BEIJING: China’s market regulator announced a sweeping investigation on Friday (May 22) against three major brokers running cross-border trading, as it launched a two-year crackdown on investment leaving the country.
China does not allow private individuals to directly invest in overseas markets, requiring them to trade assets only through approved third-party channels.
However, regulations differ in the semi-autonomous city Hong Kong, and some brokers have been able to legally operate there, attracting investors from mainland China to open trading accounts in the Chinese finance hub.
Authorities have sought to regulate the loophole in recent years, and in 2022, barred private Chinese investors from opening accounts with such brokers.
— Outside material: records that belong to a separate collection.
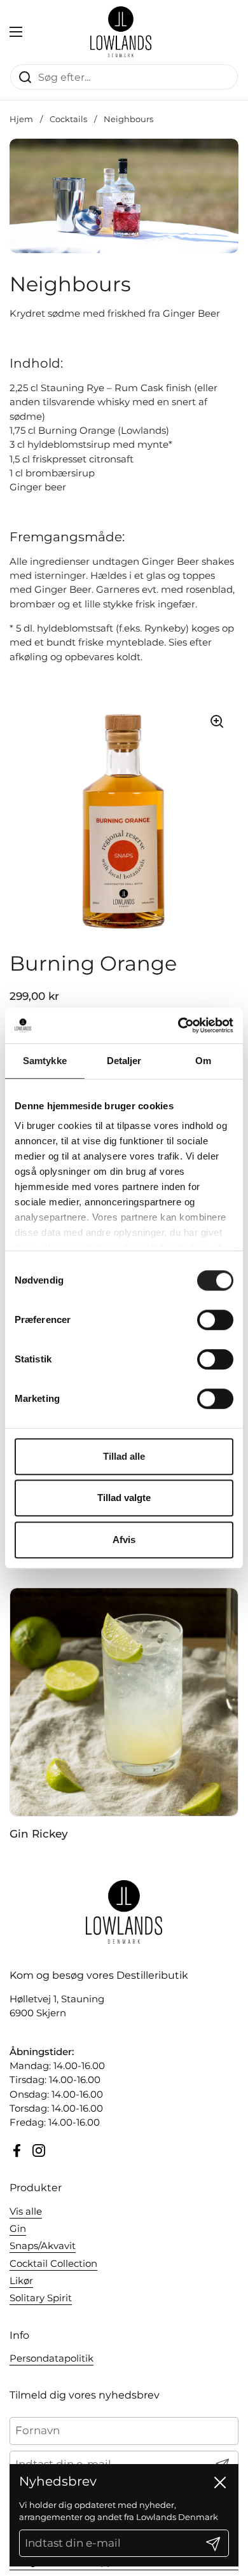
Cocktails (68, 119)
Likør (21, 2281)
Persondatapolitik (51, 2358)
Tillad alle (124, 1456)
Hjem (21, 119)
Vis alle (26, 2211)
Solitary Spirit (41, 2298)
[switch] (215, 1320)
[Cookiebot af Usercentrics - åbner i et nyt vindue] (178, 1025)
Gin (18, 2228)
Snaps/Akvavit (43, 2246)
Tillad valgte (124, 1497)
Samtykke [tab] (45, 1060)
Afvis (124, 1539)
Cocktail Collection (53, 2263)
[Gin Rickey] (124, 1702)
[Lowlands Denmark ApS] (121, 31)
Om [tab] (203, 1060)
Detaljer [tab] (124, 1060)
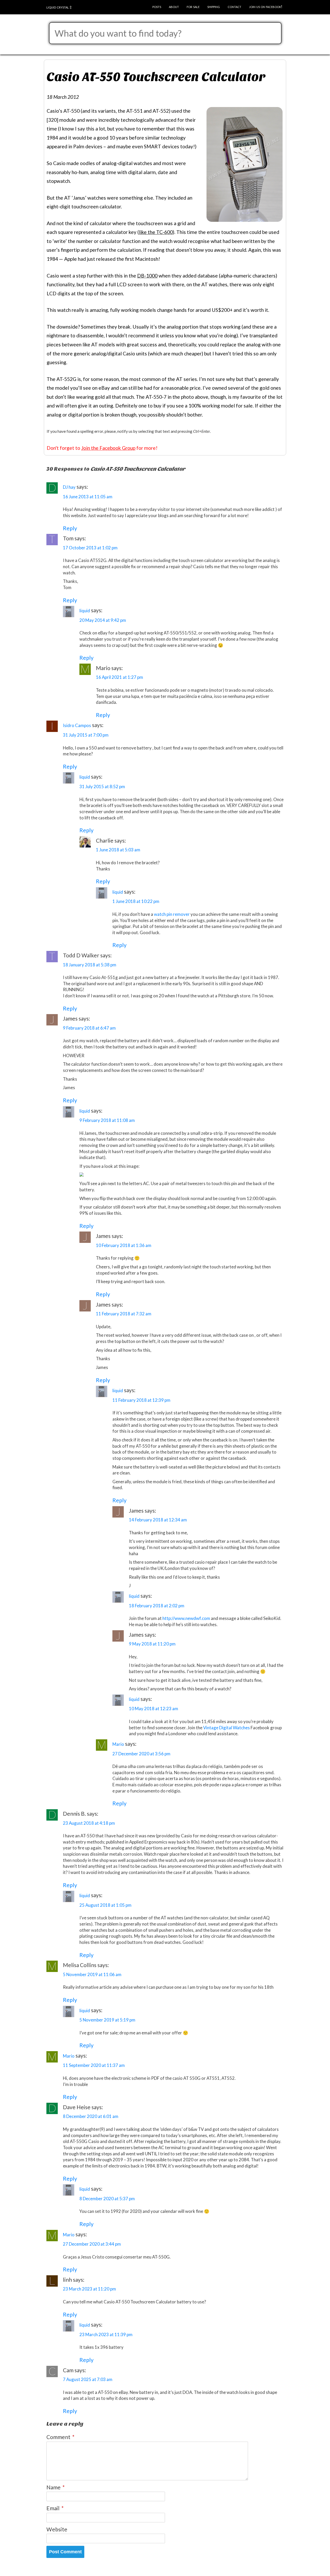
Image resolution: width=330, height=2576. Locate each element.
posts (156, 6)
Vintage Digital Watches (226, 1727)
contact (234, 6)
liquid (84, 610)
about (174, 6)
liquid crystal (57, 6)
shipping (213, 6)
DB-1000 (147, 276)
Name (55, 2487)
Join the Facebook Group (108, 448)
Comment (60, 2437)
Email (55, 2508)
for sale (193, 6)
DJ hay (69, 487)
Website (56, 2529)
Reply (70, 528)
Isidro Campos (77, 725)
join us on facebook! (265, 6)
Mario (118, 1744)
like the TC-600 (156, 232)
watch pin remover (172, 914)
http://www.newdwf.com (186, 1618)
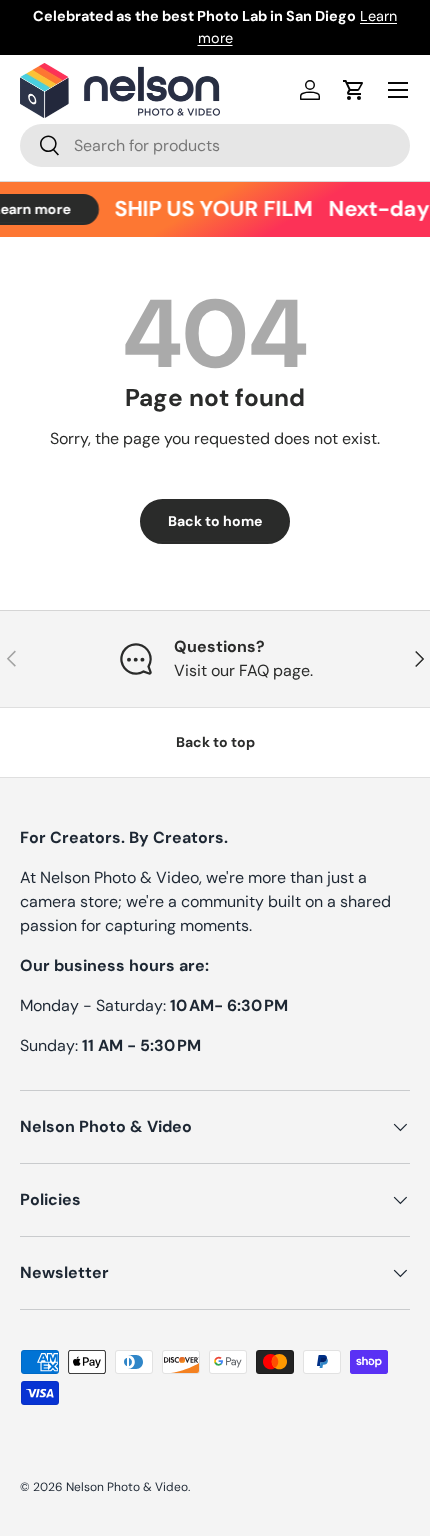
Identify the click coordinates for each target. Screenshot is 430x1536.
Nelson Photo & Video (127, 1487)
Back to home (215, 521)
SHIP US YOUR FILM (210, 209)
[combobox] (215, 145)
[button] (354, 90)
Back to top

The China Securities Regulatory Commission (CSRC) said on Friday it will probe and impose penalties on Hong Kong-registered brokers Futu and Longbridge, as well as New Zealand-registered Tiger Brokers.
Regulators said the brokers had conducted securities-related business in China “without obtaining the necessary approvals or licences”, violating China’s securities law.
The CSRC said in a separate statement on Friday that it will join forces with seven other bodies, including the Ministry of Public Security and the People’s Bank of China, to carry out a two-year campaign targeting illegal cross-border securities activities.
The campaign aims to “completely eradicate the illegal cross-border operations of overseas securities, futures and fund management institutions”, it said.
Futu, which owns online brokerage Moomoo, said in a filing that Chinese authorities have proposed a fine of about 1.85 billion yuan (US$271 million).
Futu “has already ceased opening accounts for applicants with mainland Chinese identities … has consistently engaged in active dialogue with regulatory authorities and complied with their rectification requirements”, it said in a statement.
Chinese investors accounted for about 13 per cent of the group’s total client base, it added.
UP Fintech, a US-listed brokerage firm that owns Tiger Brokers, said CSRC fined the company 308.1 million yuan and confiscated 103.1 million yuan of illegal income.
The firm “accepts the penalty with sincerity”, it added.
The two brokers’ CEOs were also fined.